• TASK PROMPT: Copy every one of the following records word for word, without changing anything.

• SOURCE MATERIAL:
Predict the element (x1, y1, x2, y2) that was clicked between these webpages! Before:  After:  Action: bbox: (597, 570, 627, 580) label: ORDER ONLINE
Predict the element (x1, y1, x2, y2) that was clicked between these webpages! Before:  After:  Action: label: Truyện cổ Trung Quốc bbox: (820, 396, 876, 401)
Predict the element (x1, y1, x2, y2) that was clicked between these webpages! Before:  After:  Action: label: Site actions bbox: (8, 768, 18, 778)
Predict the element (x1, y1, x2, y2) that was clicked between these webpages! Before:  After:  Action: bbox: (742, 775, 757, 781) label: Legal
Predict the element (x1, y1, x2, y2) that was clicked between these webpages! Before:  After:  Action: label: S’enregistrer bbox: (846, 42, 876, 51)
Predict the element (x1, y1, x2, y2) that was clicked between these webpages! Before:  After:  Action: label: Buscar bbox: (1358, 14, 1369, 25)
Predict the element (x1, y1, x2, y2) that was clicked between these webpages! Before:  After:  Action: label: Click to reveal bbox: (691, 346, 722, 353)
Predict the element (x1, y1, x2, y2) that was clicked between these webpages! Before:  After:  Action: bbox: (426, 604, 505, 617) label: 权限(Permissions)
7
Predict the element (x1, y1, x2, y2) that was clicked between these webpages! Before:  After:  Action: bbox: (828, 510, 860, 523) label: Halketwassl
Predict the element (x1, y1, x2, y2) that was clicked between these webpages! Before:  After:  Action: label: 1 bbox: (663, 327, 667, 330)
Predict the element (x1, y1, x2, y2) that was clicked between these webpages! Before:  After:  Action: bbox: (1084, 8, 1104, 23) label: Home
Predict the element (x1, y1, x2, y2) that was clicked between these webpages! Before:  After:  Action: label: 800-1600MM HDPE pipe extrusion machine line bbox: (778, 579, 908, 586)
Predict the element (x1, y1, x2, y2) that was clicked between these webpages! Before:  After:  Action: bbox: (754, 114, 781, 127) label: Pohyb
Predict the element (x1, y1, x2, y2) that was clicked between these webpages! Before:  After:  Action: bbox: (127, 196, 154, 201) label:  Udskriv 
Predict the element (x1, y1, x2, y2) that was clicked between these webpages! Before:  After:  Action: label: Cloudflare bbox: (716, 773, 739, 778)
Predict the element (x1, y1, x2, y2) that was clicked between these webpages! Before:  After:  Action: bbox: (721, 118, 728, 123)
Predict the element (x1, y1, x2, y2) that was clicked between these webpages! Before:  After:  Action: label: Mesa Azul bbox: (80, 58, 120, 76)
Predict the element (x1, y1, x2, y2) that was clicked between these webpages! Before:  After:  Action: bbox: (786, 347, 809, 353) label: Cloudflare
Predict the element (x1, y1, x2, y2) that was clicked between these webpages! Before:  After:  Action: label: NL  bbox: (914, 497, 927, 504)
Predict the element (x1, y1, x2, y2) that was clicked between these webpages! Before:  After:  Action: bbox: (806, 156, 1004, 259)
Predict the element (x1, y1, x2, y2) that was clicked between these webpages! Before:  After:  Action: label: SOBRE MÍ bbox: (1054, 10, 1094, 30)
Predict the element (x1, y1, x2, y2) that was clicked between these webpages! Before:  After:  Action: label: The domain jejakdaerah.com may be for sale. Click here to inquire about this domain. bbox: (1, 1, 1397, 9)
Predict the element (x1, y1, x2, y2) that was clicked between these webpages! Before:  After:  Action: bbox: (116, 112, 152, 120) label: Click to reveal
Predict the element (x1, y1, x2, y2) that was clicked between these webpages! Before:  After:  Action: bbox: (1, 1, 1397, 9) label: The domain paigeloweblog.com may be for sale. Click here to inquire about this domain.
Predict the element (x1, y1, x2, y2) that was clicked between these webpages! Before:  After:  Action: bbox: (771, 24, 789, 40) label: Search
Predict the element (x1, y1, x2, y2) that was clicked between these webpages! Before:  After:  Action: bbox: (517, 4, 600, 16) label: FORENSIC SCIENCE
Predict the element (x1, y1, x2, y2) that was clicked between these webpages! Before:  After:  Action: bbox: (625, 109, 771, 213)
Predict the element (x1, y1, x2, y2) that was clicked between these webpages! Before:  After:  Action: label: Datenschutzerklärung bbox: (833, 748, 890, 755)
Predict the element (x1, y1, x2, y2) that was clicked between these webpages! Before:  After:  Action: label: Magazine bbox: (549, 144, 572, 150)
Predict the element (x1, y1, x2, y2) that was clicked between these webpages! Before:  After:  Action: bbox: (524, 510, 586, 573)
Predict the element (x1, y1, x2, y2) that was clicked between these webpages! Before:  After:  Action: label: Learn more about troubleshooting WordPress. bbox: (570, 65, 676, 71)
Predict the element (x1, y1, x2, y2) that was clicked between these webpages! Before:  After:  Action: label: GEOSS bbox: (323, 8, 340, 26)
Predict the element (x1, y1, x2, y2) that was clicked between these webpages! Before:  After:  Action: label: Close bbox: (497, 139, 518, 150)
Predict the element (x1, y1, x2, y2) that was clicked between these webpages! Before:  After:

• WORKED SOLUTION:
Predict the element (x1, y1, x2, y2) that was clicked between these webpages! Before:  After:  Action: bbox: (597, 570, 627, 580) label: ORDER ONLINE
Predict the element (x1, y1, x2, y2) that was clicked between these webpages! Before:  After:  Action: label: Truyện cổ Trung Quốc bbox: (820, 396, 876, 401)
Predict the element (x1, y1, x2, y2) that was clicked between these webpages! Before:  After:  Action: label: Site actions bbox: (8, 768, 18, 778)
Predict the element (x1, y1, x2, y2) that was clicked between these webpages! Before:  After:  Action: bbox: (742, 775, 757, 781) label: Legal
Predict the element (x1, y1, x2, y2) that was clicked between these webpages! Before:  After:  Action: label: S’enregistrer bbox: (846, 42, 876, 51)
Predict the element (x1, y1, x2, y2) that was clicked between these webpages! Before:  After:  Action: label: Buscar bbox: (1358, 14, 1369, 25)
Predict the element (x1, y1, x2, y2) that was clicked between these webpages! Before:  After:  Action: label: Click to reveal bbox: (691, 346, 722, 353)
Predict the element (x1, y1, x2, y2) that was clicked between these webpages! Before:  After:  Action: bbox: (426, 604, 505, 617) label: 权限(Permissions)
7
Predict the element (x1, y1, x2, y2) that was clicked between these webpages! Before:  After:  Action: bbox: (828, 510, 860, 523) label: Halketwassl
Predict the element (x1, y1, x2, y2) that was clicked between these webpages! Before:  After:  Action: label: 1 bbox: (663, 327, 667, 330)
Predict the element (x1, y1, x2, y2) that was clicked between these webpages! Before:  After:  Action: bbox: (1084, 8, 1104, 23) label: Home
Predict the element (x1, y1, x2, y2) that was clicked between these webpages! Before:  After:  Action: label: 800-1600MM HDPE pipe extrusion machine line bbox: (778, 579, 908, 586)
Predict the element (x1, y1, x2, y2) that was clicked between these webpages! Before:  After:  Action: bbox: (754, 114, 781, 127) label: Pohyb
Predict the element (x1, y1, x2, y2) that was clicked between these webpages! Before:  After:  Action: bbox: (127, 196, 154, 201) label:  Udskriv 
Predict the element (x1, y1, x2, y2) that was clicked between these webpages! Before:  After:  Action: label: Cloudflare bbox: (716, 773, 739, 778)
Predict the element (x1, y1, x2, y2) that was clicked between these webpages! Before:  After:  Action: bbox: (721, 118, 728, 123)
Predict the element (x1, y1, x2, y2) that was clicked between these webpages! Before:  After:  Action: label: Mesa Azul bbox: (80, 58, 120, 76)
Predict the element (x1, y1, x2, y2) that was clicked between these webpages! Before:  After:  Action: bbox: (786, 347, 809, 353) label: Cloudflare
Predict the element (x1, y1, x2, y2) that was clicked between these webpages! Before:  After:  Action: label: NL  bbox: (914, 497, 927, 504)
Predict the element (x1, y1, x2, y2) that was clicked between these webpages! Before:  After:  Action: bbox: (806, 156, 1004, 259)
Predict the element (x1, y1, x2, y2) that was clicked between these webpages! Before:  After:  Action: label: SOBRE MÍ bbox: (1054, 10, 1094, 30)
Predict the element (x1, y1, x2, y2) that was clicked between these webpages! Before:  After:  Action: label: The domain jejakdaerah.com may be for sale. Click here to inquire about this domain. bbox: (1, 1, 1397, 9)
Predict the element (x1, y1, x2, y2) that was clicked between these webpages! Before:  After:  Action: bbox: (116, 112, 152, 120) label: Click to reveal
Predict the element (x1, y1, x2, y2) that was clicked between these webpages! Before:  After:  Action: bbox: (1, 1, 1397, 9) label: The domain paigeloweblog.com may be for sale. Click here to inquire about this domain.
Predict the element (x1, y1, x2, y2) that was clicked between these webpages! Before:  After:  Action: bbox: (771, 24, 789, 40) label: Search
Predict the element (x1, y1, x2, y2) that was clicked between these webpages! Before:  After:  Action: bbox: (517, 4, 600, 16) label: FORENSIC SCIENCE
Predict the element (x1, y1, x2, y2) that was clicked between these webpages! Before:  After:  Action: bbox: (625, 109, 771, 213)
Predict the element (x1, y1, x2, y2) that was clicked between these webpages! Before:  After:  Action: label: Datenschutzerklärung bbox: (833, 748, 890, 755)
Predict the element (x1, y1, x2, y2) that was clicked between these webpages! Before:  After:  Action: label: Magazine bbox: (549, 144, 572, 150)
Predict the element (x1, y1, x2, y2) that was clicked between these webpages! Before:  After:  Action: bbox: (524, 510, 586, 573)
Predict the element (x1, y1, x2, y2) that was clicked between these webpages! Before:  After:  Action: label: Learn more about troubleshooting WordPress. bbox: (570, 65, 676, 71)
Predict the element (x1, y1, x2, y2) that was clicked between these webpages! Before:  After:  Action: label: GEOSS bbox: (323, 8, 340, 26)
Predict the element (x1, y1, x2, y2) that was clicked between these webpages! Before:  After:  Action: label: Close bbox: (497, 139, 518, 150)
Predict the element (x1, y1, x2, y2) that was clicked between these webpages! Before:  After:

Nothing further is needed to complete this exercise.